TWO small Oxfordshire businesses have thrived during the Covid-19 pandemic by working together to develop a device that has been proven to kill viruses in small spaces.
Problem solving and innovation expert Karen Gadd founder and Managing Director of Oxford Creativity in Eynsham, worked with Airdri, an engineering technology company based in Eynsham to help them launch their product in August despite development work only beginning in May.
Engineers and scientists worked with Karen and her team at the height of the Coronavirus pandemic lockdown to get their product to market. They used a process called TRIZ to solve problems and move their project forward quickly.
TRIZ is a unique innovation toolkit developed in Russia and has the power and speed to solve problems unmatched by other techniques.
Working with major companies like Rolls-Royce and BAE systems, Oxford Creativity honed, modernised and developed the toolkit and trademarked Oxford TRIZ™ seven years ago.
“The Oxford TRIZ team have helped us solve problems in just days,” said Airdri Group Director of Operations Steve Whittall, “It was exactly what we needed in today’s crisis.”
Airdri engaged Oxford TRIZ experts to work with them after sending a number of their engineers on Oxford TRIZ Live: Fundamental Problem Solving, a new online course offered by Oxford Creativity that launched in April.
Designed to help anyone to learn the main TRIZ tools in just 10 hours over five days, it helped to equip the Airdri team with the valuable skills to apply TRIZ problem solving techniques to future projects.
Despite the country being in lockdown, Oxford Creativity smashed their targets and sold out places for their first 4 online learning courses which help global technical teams work together.
Delegates tuned in from all around the globe including Malaysia, France, Italy, Netherlands, US, Australia, Canada and New Zealand, for interactive lock-down learning and tutorials on fundamental and fast problem solving to help them during the COVID-19 crisis.

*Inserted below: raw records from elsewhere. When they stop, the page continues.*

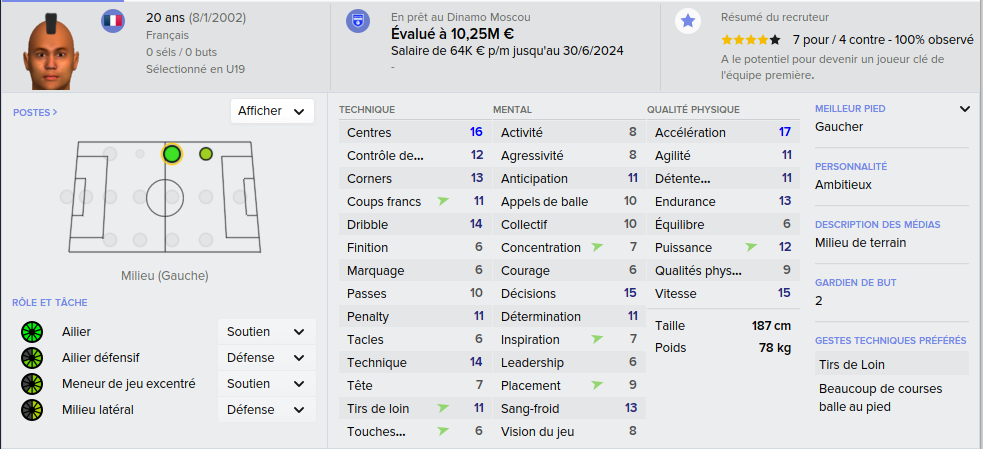Viewport: 983px width, 449px height.
Task: Click the Milieu latéral role suitability icon
Action: (x=31, y=409)
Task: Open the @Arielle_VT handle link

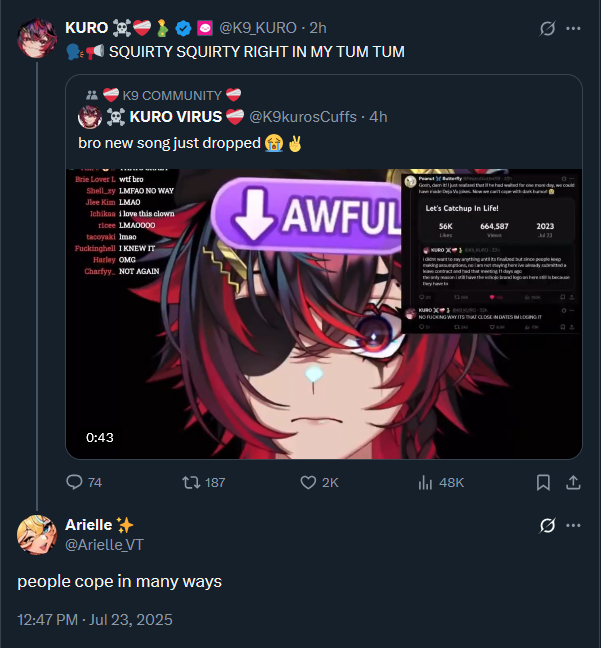Action: click(104, 545)
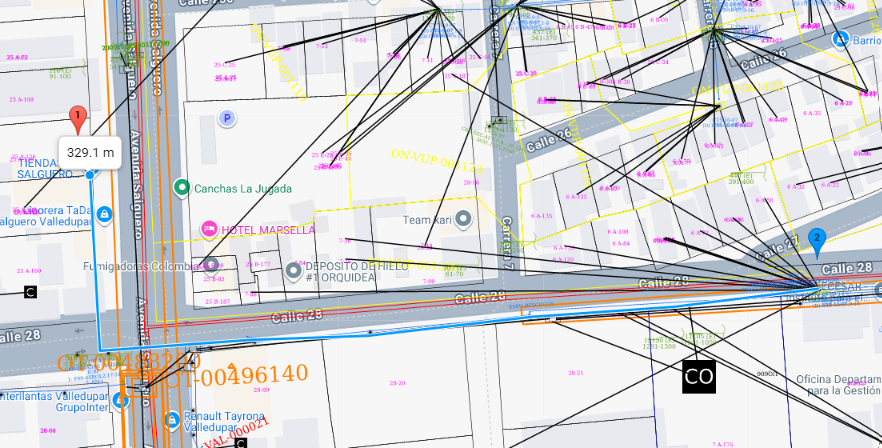Select the orange OT-00496140 label
This screenshot has height=448, width=882.
tap(236, 375)
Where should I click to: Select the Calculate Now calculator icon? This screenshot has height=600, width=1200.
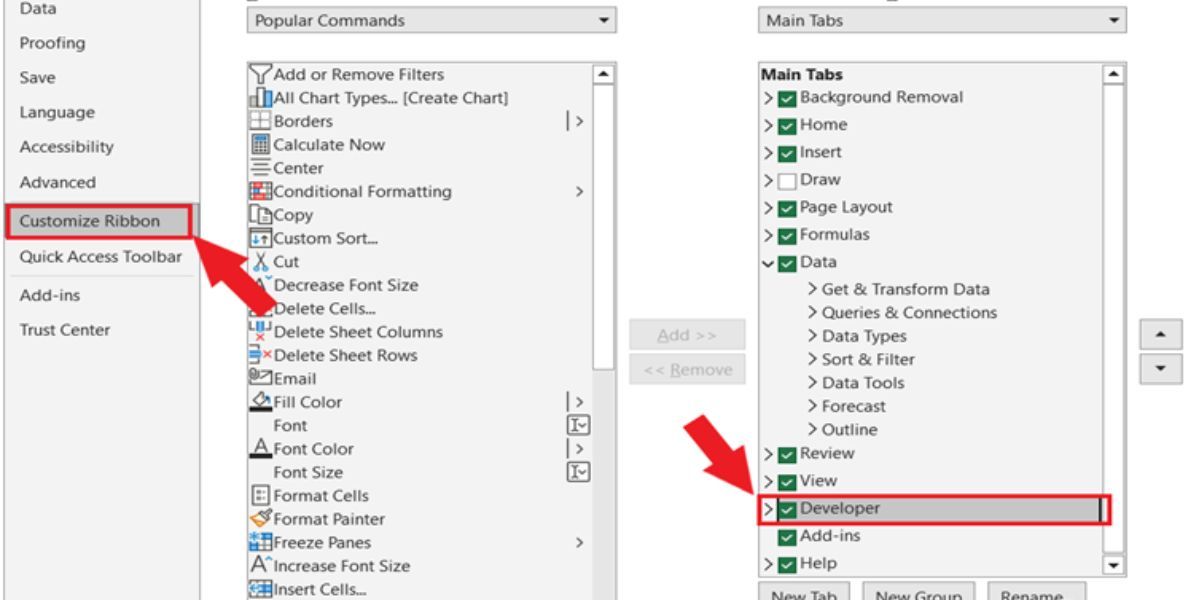click(x=259, y=145)
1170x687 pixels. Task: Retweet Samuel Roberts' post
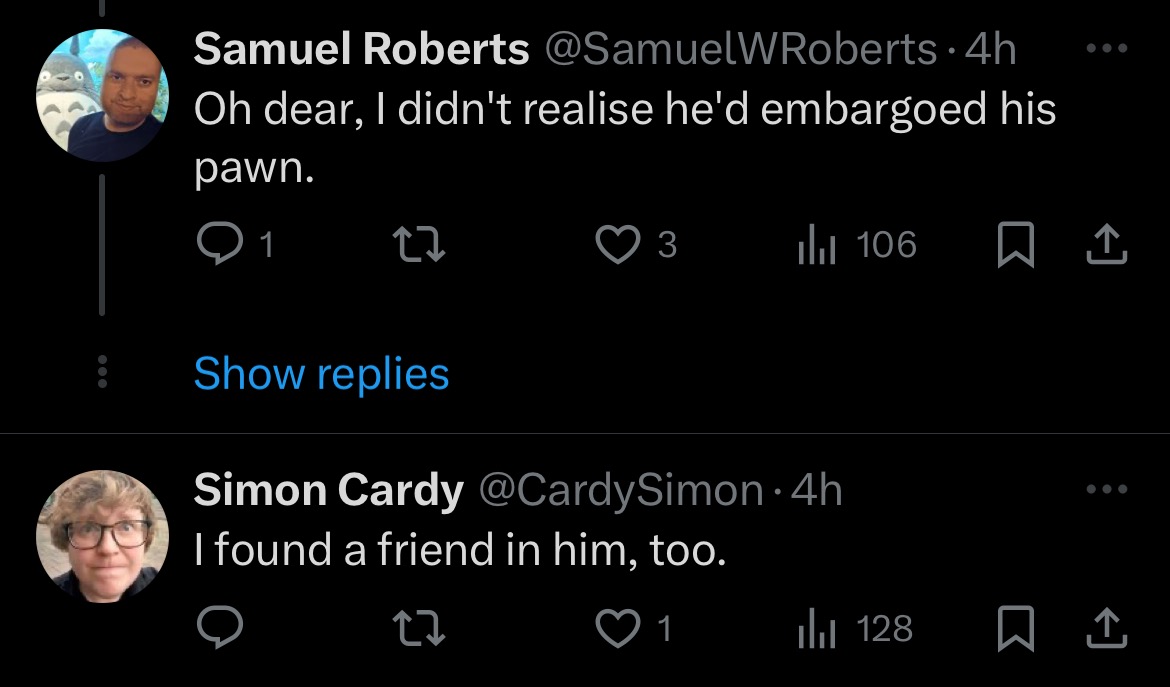[420, 245]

Karen said: “For more than 20 years, we have been working to help businesses overcome their most difficult problems using Oxford TRIZ – based on a unique Russian toolkit. No matter how tough the challenge, we have never seen TRIZ fail and it finds solutions fast. Oxford TRIZ offers accessibility to life-saving innovation, which is critical today, so we had created an eLearning programme which was due to be launchedin June. However, the pandemic forced us to come up with immediate solutions so we pivoted from eLearning to Live Learning to help locked down teams! We are amazed at the enthusiastic response and how brilliantly it worked for so many different time zones. We will never go back to just offering face to face workshops”

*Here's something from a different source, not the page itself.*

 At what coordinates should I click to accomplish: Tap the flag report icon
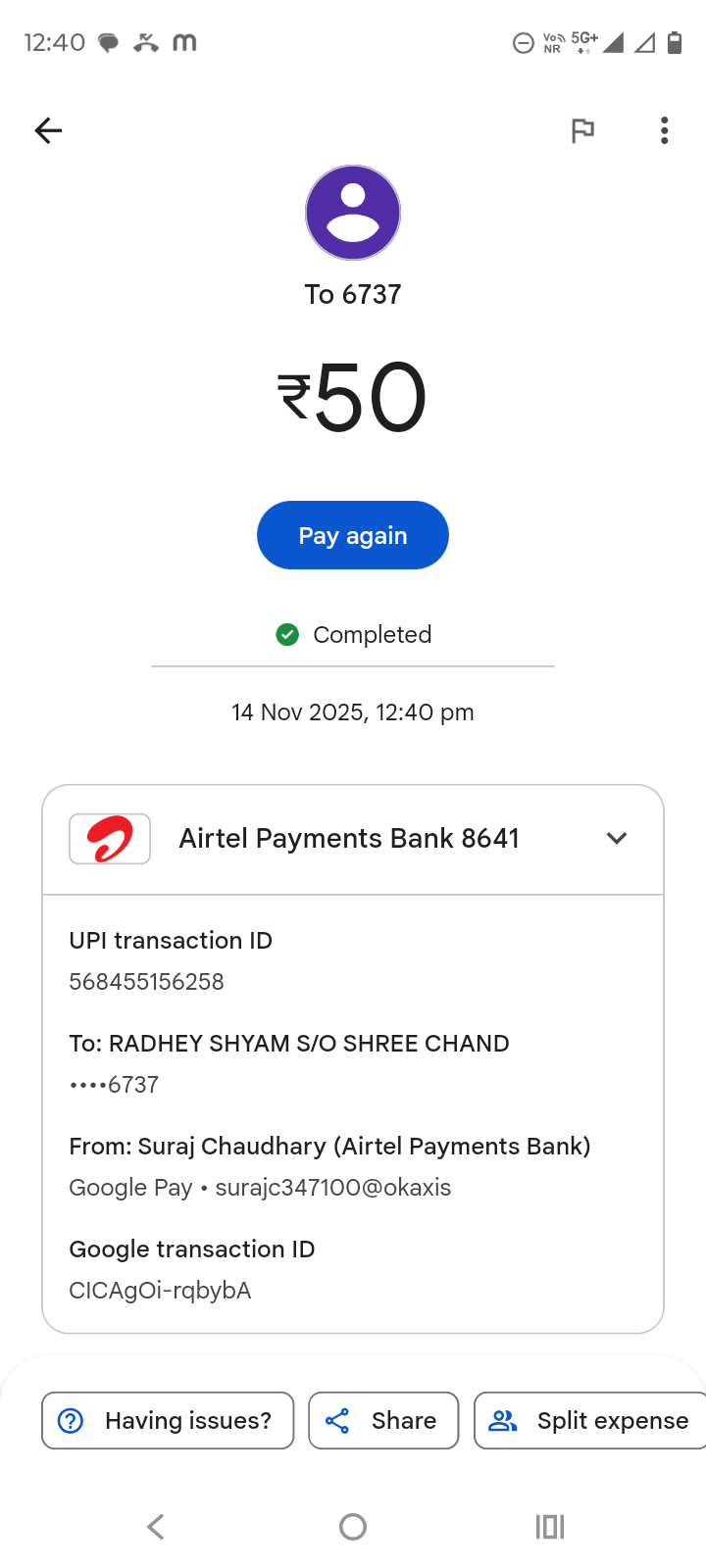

Their first new online five-day problem solving course takes just two hours each day with interactive tutorials and exercises to get people to work together, sharing knowledge and experience and developing better solutions to the toughest problems – even ones which look unsolvable. TRIZ for Everyone and protecting IP Live Learning begin in September.
Dr. Michaela Kreiner from the Strathclyde Institute of Pharmacy and Biomedical Sciences who has taken part in the course, said: “It is a great package. So much useful information cleverly packed into a modular, visual and enjoyable transmitting tool.”
“We wanted to make sure that scientists and engineers had access NOW to help them with their critical work,” Karen explained, “Our specialty has always been for fast learning and problems solved in days, not weeks. This is something the world needs right now, so we are glad to have reached so many people.”
Run by a team of working mothers simultaneously tackling their own Covid-19 childcare challenges, Oxford Creativity offers creative solutions to help companies to work together during lockdown.